What: The Philadelphia soft pretzel comes in just behind the cheesesteak as most recognizable Philly food, despite the fact that it’s Lancaster County—the heart of Pennsylvania Dutch country—that’s reputed to be the origin of the pretzel in the U.S. Naturally, it’s thanks to German settlers that it’s here at all. But the soft pretzel flourished on the street corners of Philly; it turned out that Philadelphians love them some salted, twisted baked dough.
Here, they’re distinguishable by their oddly narrow shape—unlike those of NYC, the pretzels here are squished together, so that the usual four holes are often nonexistent—and their taste and texture: soft and moist, salty and chewy.
Where: The ubiquitous pretzel street vendors are still a decent bet for trying this classic—squirted with yellow mustard, of course. Our photo is from a cart on Sansom Street at S. 15th St. (not that it matters). The only problem with the street guys is that you don’t know just how fresh your pretzel is, so quality can vary wildly.
Alternatively: Go straight to the source—one of them, at least—of those street pretzels by visiting the wholesale/retail Federal Pretzel (638 Federal St., map) in South Philly; it opens at 8am; the earlier you go, the fresher your pretzel. Along the same lines but with even wilder hours is Center City Pretzel Co. (816 Washington Ave.; map), also in South Philly. For guaranteed hot-out-of-the-oven pretzel freshness, go very early in the morning or—depending on your schedule—late at night (open Mon-Fri, midnight-noon; Sat, 4am-noon; Sun, 6:30am-10:30am).

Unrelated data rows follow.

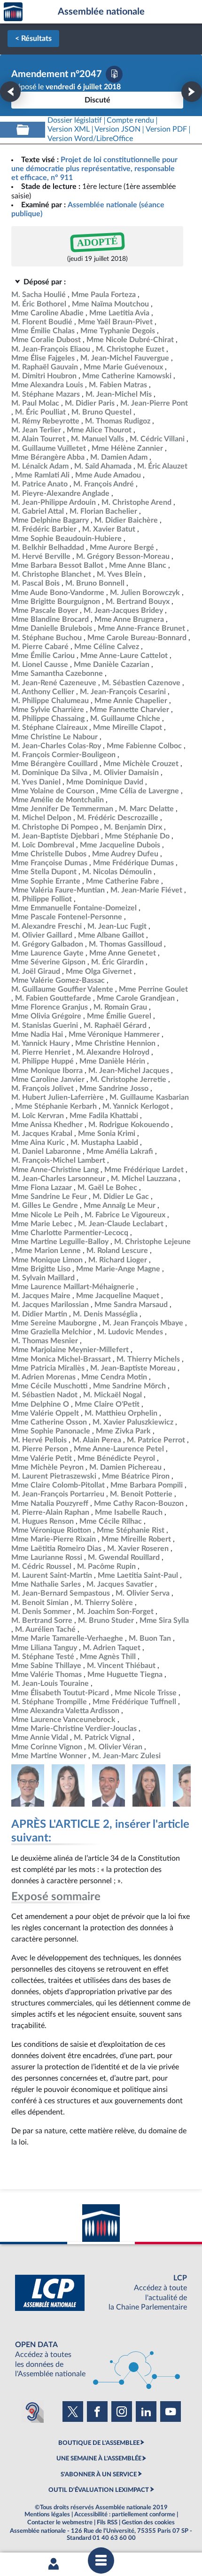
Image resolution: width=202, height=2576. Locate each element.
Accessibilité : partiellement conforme (124, 2514)
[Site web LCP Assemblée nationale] (101, 2293)
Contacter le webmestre (60, 2522)
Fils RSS (107, 2522)
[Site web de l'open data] (101, 2359)
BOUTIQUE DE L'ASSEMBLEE (99, 2443)
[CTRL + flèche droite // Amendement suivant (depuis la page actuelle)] (191, 91)
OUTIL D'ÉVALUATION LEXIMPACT (98, 2490)
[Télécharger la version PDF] (114, 74)
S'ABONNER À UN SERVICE (99, 2474)
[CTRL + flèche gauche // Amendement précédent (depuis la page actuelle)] (10, 91)
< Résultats (33, 38)
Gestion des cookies (148, 2522)
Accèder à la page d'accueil (13, 12)
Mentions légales (47, 2514)
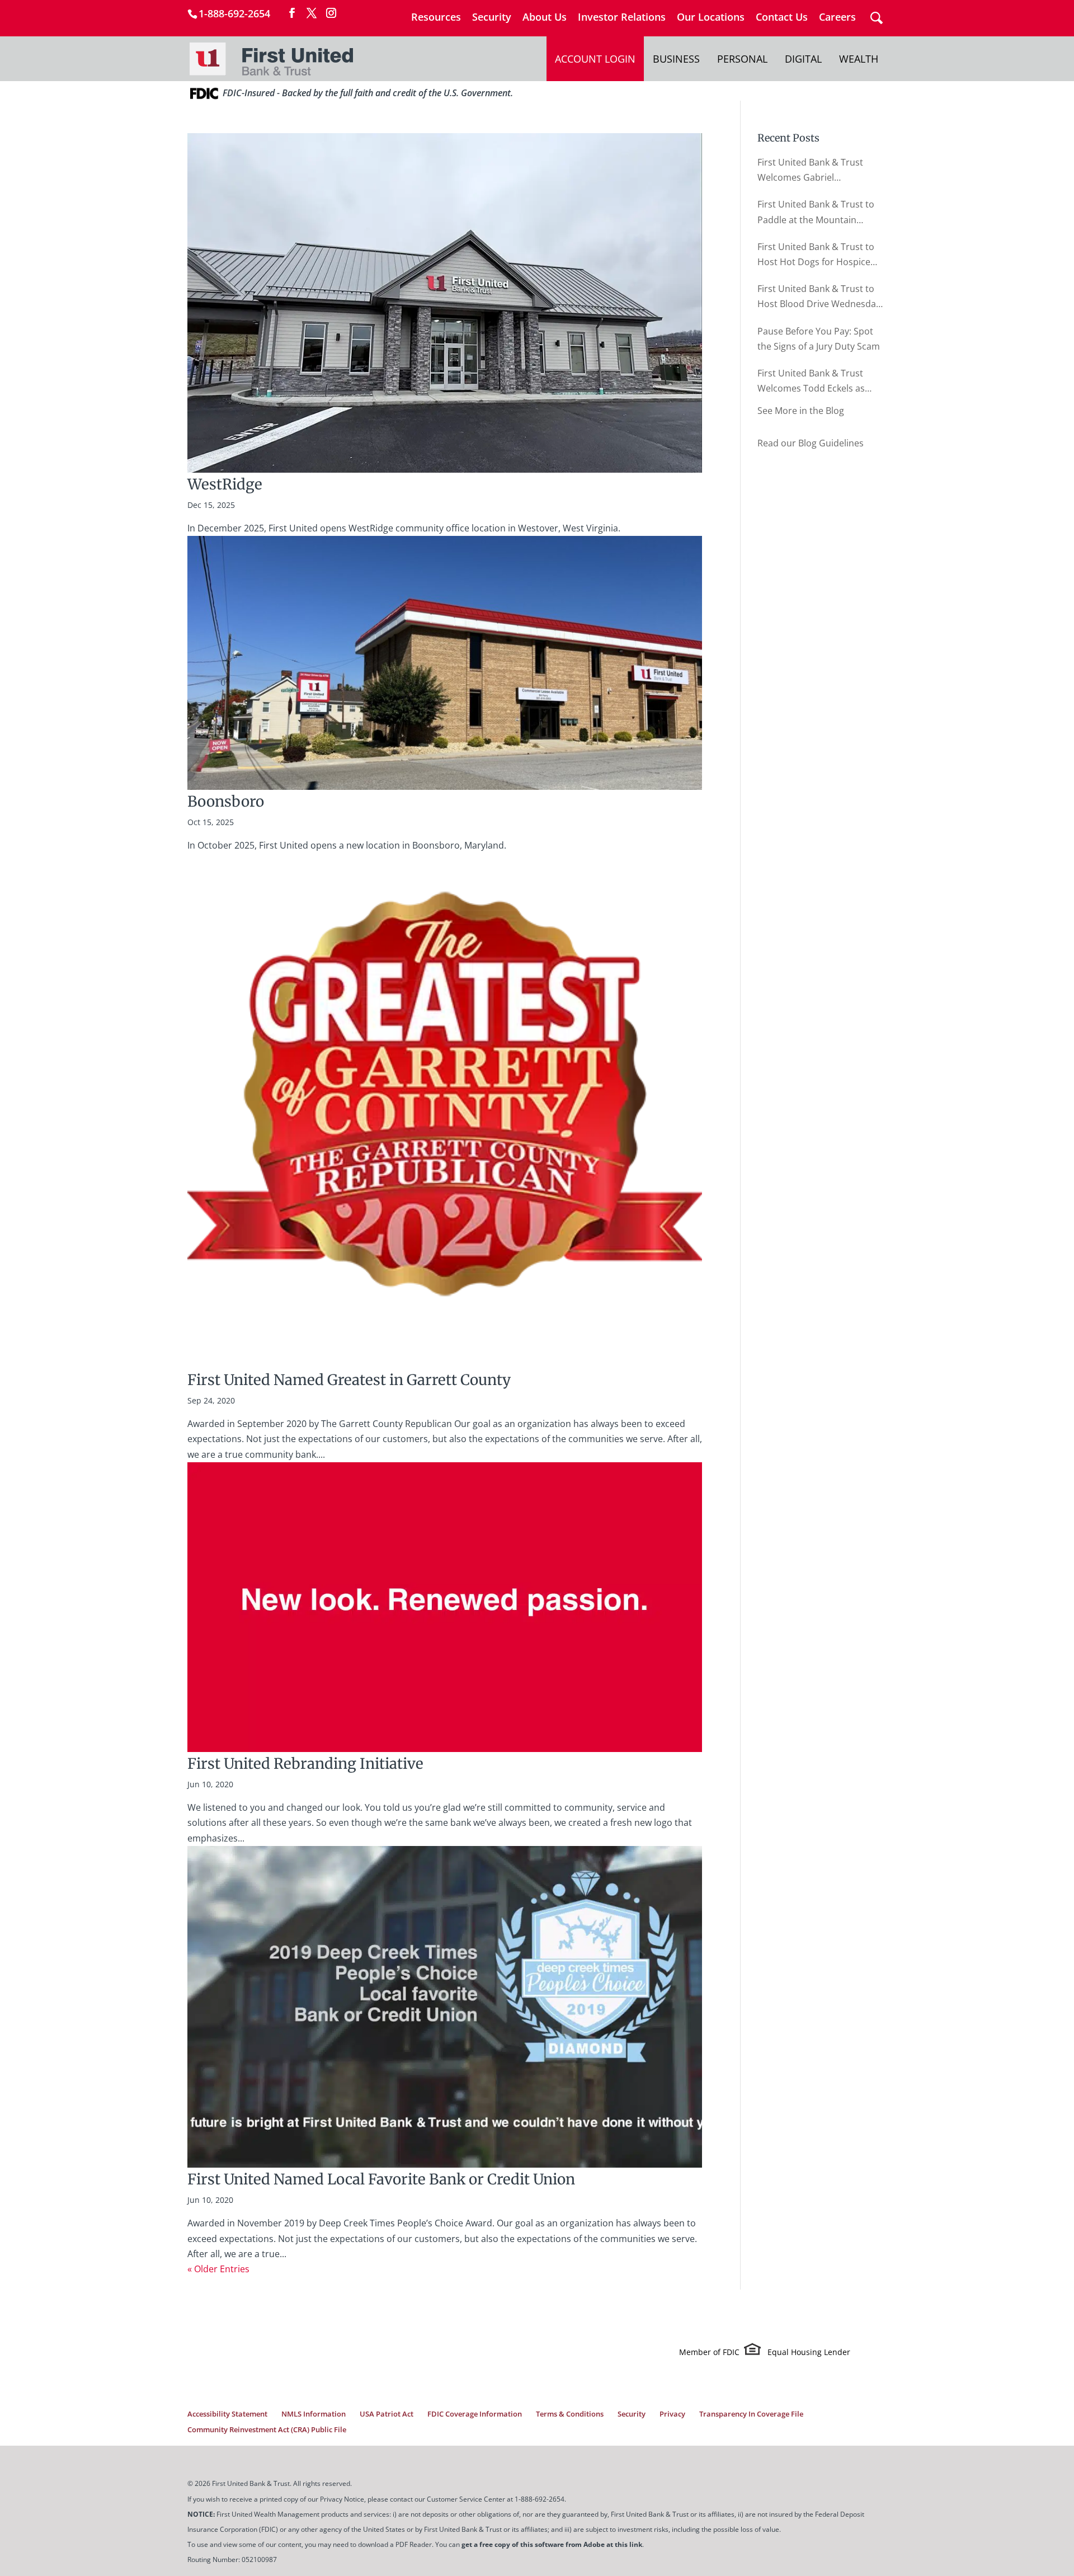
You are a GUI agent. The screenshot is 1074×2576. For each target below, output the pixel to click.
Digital (803, 58)
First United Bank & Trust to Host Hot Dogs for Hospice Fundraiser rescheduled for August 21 (815, 255)
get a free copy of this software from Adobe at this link (551, 2544)
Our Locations (711, 17)
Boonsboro (225, 801)
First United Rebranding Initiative (305, 1763)
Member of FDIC (709, 2352)
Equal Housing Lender (808, 2352)
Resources (436, 17)
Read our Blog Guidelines (810, 443)
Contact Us (782, 17)
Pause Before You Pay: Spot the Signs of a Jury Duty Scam (818, 338)
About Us (544, 17)
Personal (742, 58)
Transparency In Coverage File (751, 2414)
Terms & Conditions (570, 2414)
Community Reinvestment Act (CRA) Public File (266, 2429)
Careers (837, 17)
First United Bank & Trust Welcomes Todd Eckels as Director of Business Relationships (811, 381)
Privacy (672, 2414)
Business (676, 58)
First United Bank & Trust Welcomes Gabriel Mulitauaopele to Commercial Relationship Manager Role (819, 170)
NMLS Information (313, 2414)
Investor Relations (622, 17)
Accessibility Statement (227, 2414)
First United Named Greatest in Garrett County (349, 1380)
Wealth (858, 58)
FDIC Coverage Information (474, 2414)
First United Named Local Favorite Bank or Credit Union (381, 2179)
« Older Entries (218, 2269)
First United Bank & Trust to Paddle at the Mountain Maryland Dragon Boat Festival (815, 212)
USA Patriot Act (386, 2414)
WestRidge (224, 484)
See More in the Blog (800, 410)
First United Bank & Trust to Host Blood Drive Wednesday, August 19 (820, 297)
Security (491, 17)
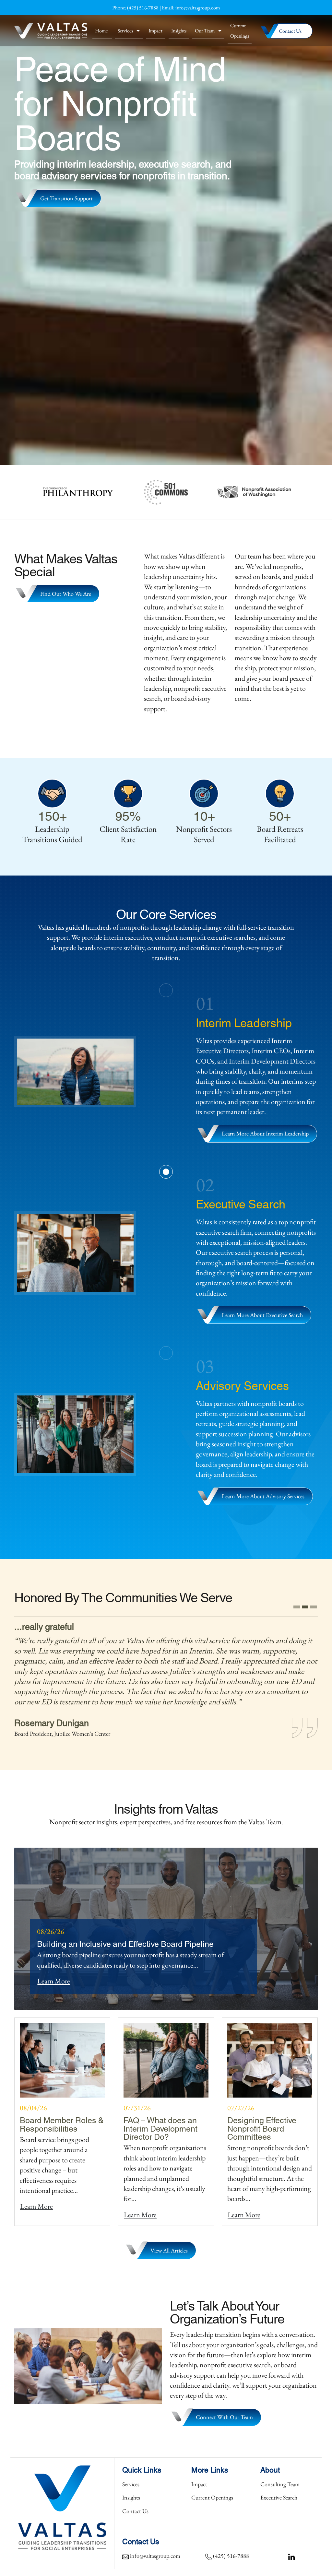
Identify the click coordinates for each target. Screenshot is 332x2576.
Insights (178, 30)
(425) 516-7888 (143, 7)
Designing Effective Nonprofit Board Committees (261, 2117)
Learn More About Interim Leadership (265, 1133)
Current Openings (239, 30)
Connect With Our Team (224, 2407)
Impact (155, 30)
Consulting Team (280, 2474)
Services (125, 30)
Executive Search (278, 2487)
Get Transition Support (66, 198)
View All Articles (169, 2240)
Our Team (205, 30)
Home (101, 30)
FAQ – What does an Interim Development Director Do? (160, 2117)
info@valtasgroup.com (197, 7)
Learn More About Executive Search (262, 1315)
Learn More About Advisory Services (263, 1496)
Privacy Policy (302, 2569)
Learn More (53, 1971)
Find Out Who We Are (65, 593)
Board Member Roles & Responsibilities (61, 2113)
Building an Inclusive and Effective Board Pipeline (125, 1933)
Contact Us (290, 31)
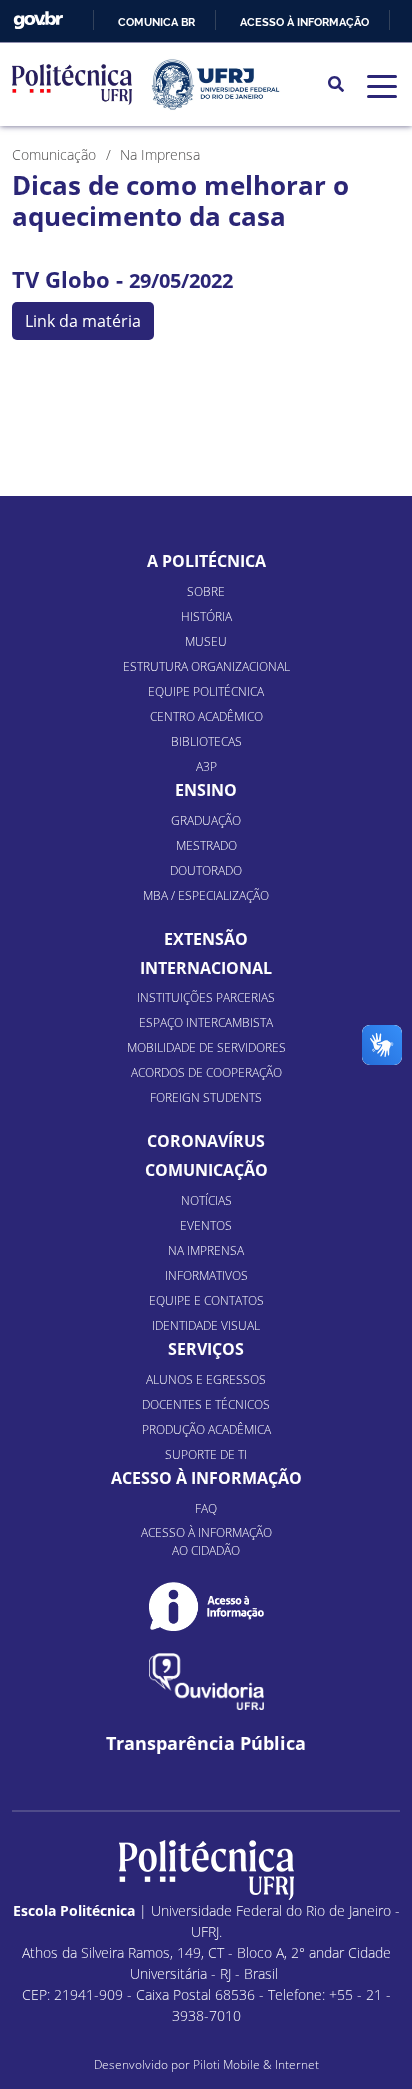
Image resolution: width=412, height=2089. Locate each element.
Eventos (206, 1225)
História (206, 616)
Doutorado (206, 870)
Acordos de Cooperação (206, 1072)
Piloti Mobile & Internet (256, 2064)
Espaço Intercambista (206, 1022)
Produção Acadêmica (206, 1429)
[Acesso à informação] (206, 1606)
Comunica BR (156, 22)
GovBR (38, 20)
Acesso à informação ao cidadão (206, 1541)
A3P (206, 766)
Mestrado (206, 845)
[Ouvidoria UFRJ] (206, 1681)
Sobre (206, 591)
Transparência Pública (206, 1743)
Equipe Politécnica (206, 691)
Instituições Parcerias (206, 997)
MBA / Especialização (206, 895)
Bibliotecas (206, 741)
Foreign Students (206, 1097)
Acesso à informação (304, 22)
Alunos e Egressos (206, 1379)
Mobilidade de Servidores (206, 1047)
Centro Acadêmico (206, 716)
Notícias (206, 1200)
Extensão (206, 939)
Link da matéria (83, 321)
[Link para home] (206, 1870)
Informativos (206, 1275)
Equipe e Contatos (206, 1300)
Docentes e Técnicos (206, 1404)
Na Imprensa (206, 1250)
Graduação (206, 820)
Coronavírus (206, 1141)
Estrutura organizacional (206, 666)
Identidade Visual (206, 1325)
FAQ (206, 1508)
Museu (206, 641)
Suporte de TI (206, 1454)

Good to know: The pretzels out in Lancaster County, Pennsylvania, are quite different from Philly’s. Lots of hard pretzels are made there, of course, but the soft ones are sweet, fluffy, buttery, and insanely delicious—think Auntie Anne’s, but much better and fresher. You can find them in Philadelphia at the Amish-run Miller’s Twist in Reading Terminal Market (51 N. 12th St.; map).